Mito e storia, le opere principali
fino al 15 ottobre 2017
Consulta le schede delle opere principali della mostra "Mito e storia dai depositi della GAM".
Riolo Vincenzo
(Palermo, 1722-1837)
Astolfo restituisce il senno a Orlando
Olio su tela
Inv.n.539
Considerato dallo studioso Agostino Gallo tra gli artisti più interessanti di una rinnovata stagione artistica palermitana, Vincenzo Riolo sviluppò una produzione eterogenea, non solo nell’ambito della pittura, ma anche in quello delle arti decorative.
Formatosi a Palermo presso gli studi di Francesco Sozzi e Antonio Manno e, tra il 1792 e il 1799, a Roma dove, nell’atelier del Wicar venne influenzato dal classicismo eroico di stampo davidiano, Riolo dimostra una propensione disegnativa con i soggetti delle sue opere caratterizzati da una forte eterogeneità tematica. Il suo evidente interesse per temi allegorici, mitologici e letterari, si evidenzia anche in un’opera come Astolfo restituisce il senno a Orlando, in cui l’artista riprende il celebre poema di Ariosto – sospeso tra mito e costruzione letteraria.
Girgenti Paolino
(Palermo, 1778-1837)

········

» Dettagli esercizio
Nel brano, quale studioso annovera Vincenzo Riolo tra gli artisti più interessanti di una rinnovata stagione artistica palermitana? Per rispondere ci si basa unicamente sul brano, senza ricorrere ad altre fonti.

» Blocco dati
········

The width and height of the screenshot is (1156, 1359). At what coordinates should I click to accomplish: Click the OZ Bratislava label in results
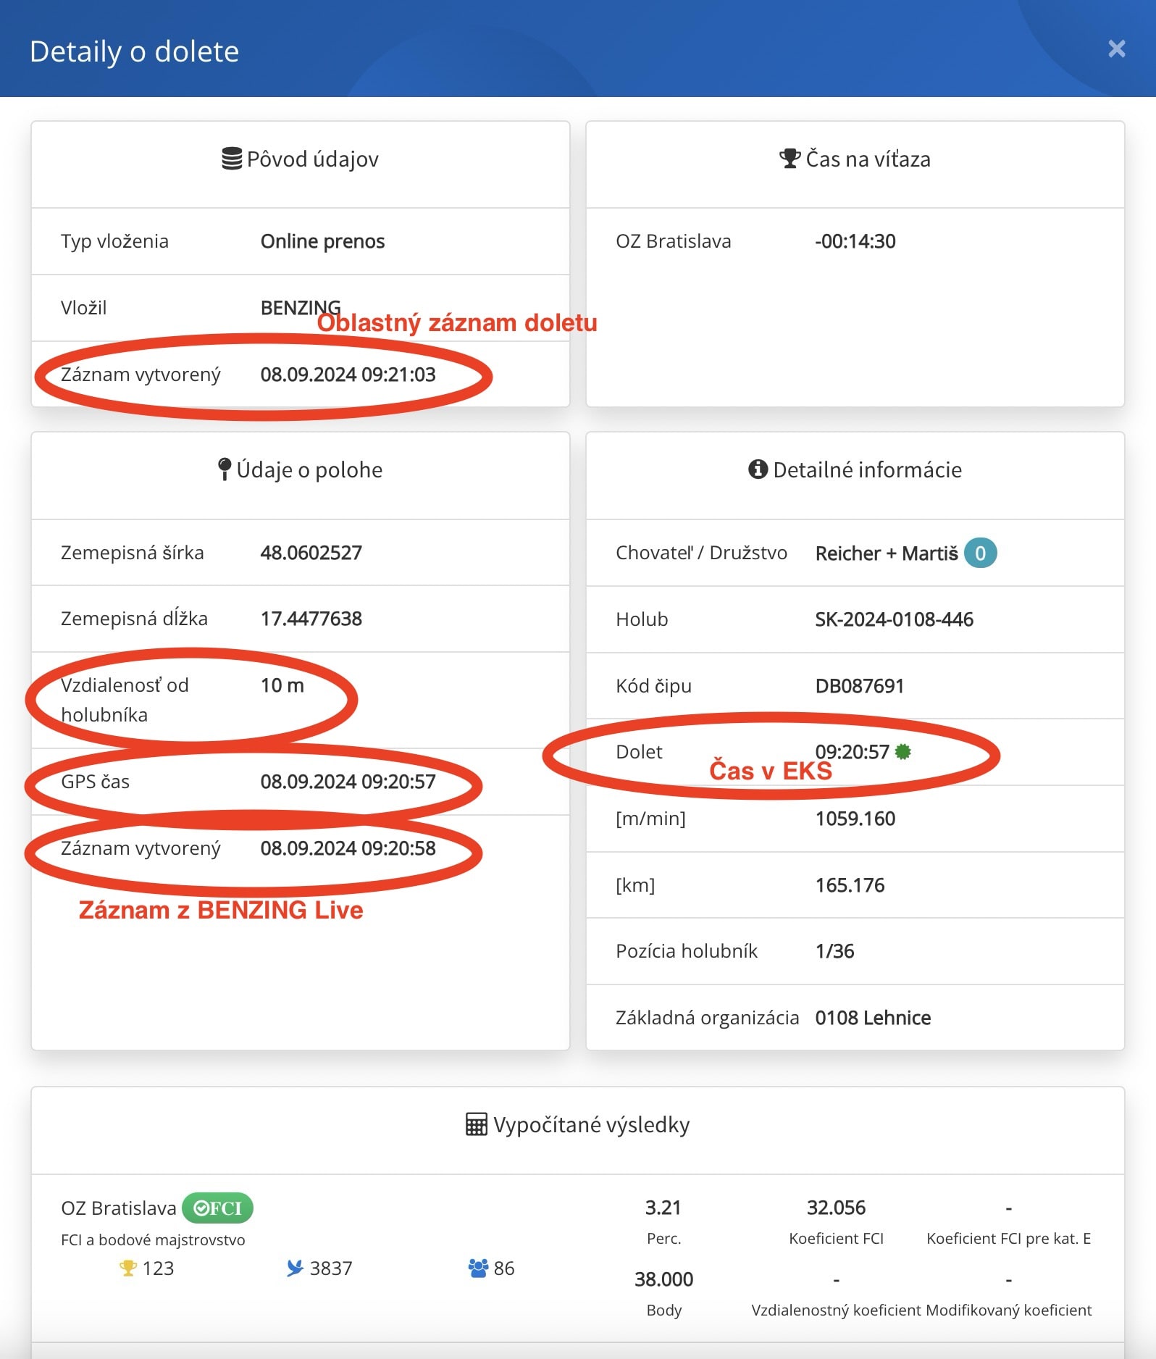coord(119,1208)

········

» Risposta completa
Agostino Gallo.